Dive Brief:
- Customers are three times more likely to use a third-party generative AI tool than a brand-owned chatbot for customer service, a Gartner survey of more than 3,500 B2B and B2C customers found.
- The number of consumers using third-party generative AI tools has doubled in the past year alone, according to Eric Keller, senior director analyst in Gartner’s customer service and support practice. However, there has not been a statistical increase of customers using company-provided chatbots since 2022.
- “So a doubling of third-party AI, no increase in customer service chatbots — it definitely should give pause to leaders who are thinking that the future of customer service is in these company-owned AI chatbots,” Keller told CX Dive.
Dive Insight:
Countless brands have rolled out AI chatbots, from Airbnb to Verizon. But whether or not consumers are keen to use them is a point of discussion.
“If customers are already using your chatbot and engaging with it, then enhancing that chatbot with AI and helping it resolve more issues, that's a good thing,” Keller said. “If customers are not already engaging with your chatbot, simply putting AI in that chatbot is probably not going to drive more engagement. So you really need to drive intentional adoption strategies.”
AI has become much more prevalent in consumers’ lives. Two-thirds of consumers use generative AI — third-party tools like Claude, work assistants like Copilot and AI chatbots on a brand’s website — in their personal life, work or both.
But most of that usage is among third-party AI tools.
That preference reflects not only the comfort the customers have with third-party tools like ChatGPT and Claude, but also the quality of them, according to Keller.
“They use these tools in every aspect of their life, and they increasingly trust those tools and trust the responses that they get,” Keller said. “So it makes a lot of sense that when they experience a customer service issue, they turn to this tool that they use every day rather than going to a chatbot on a company's website that they don't use often.”
Far too often a brand’s generative AI customer service investments don’t align with customer behavior, leading to disappointing ROI results. There are two spaces where brands' chatbot strategies are missing the mark and where they can improve: taking action and presentation.
Customers use generative AI to answer questions and take action.
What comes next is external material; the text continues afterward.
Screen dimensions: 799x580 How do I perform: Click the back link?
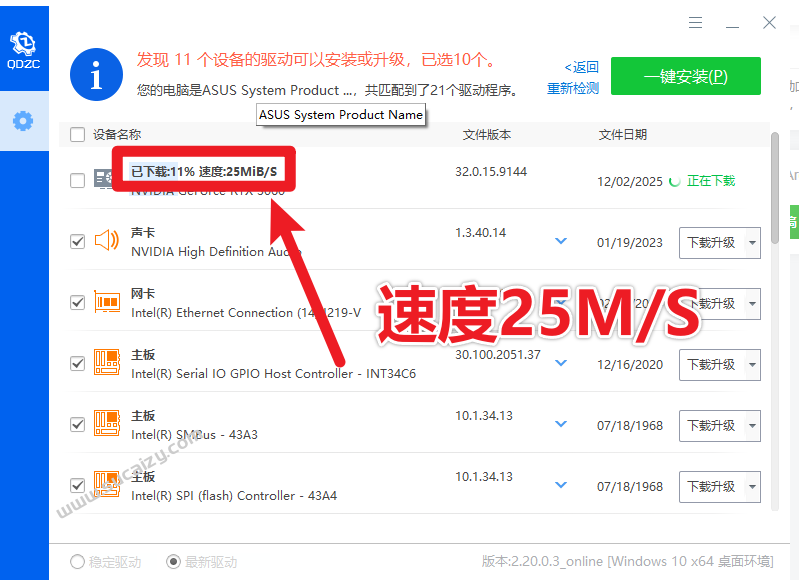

Well over half of customers — 58% — have used it to complete a task, and nearly three-quarters of B2B customers have used it to accomplish a task, Gartner found.
“That's where the brand's chatbot is uniquely positioned right now because you can't do that through ChatGPT,” Keller said. “But often the brand's chatbot will just simply answer questions. And then if you want to transact, if you want to make an update, if you want to add something, if you want to change something, it's going to send you a link to go somewhere else on that website and do it. That's a missed opportunity.”
Brands can also improve the design and presentation of chatbots.
“I think the presentation of this kind of little chatbot that pops up in the bottom right-hand corner of the screen, it's starting to feel a little outdated,” Keller said. “So the approach that we're seeing from more progressive companies, it's almost like the entire digital experience becomes a single intelligent front door, kind of not a standalone chatbot, but the entire digital experience is in AI powered conversational interface.”
Instead of a homepage of the website that provides a list of headers and links and different places to navigate, leading organizations are providing more of a conversational experience than a navigational experience, Keller said.
Perhaps it takes the form of a search box that asks, “What are you trying to do with us today?”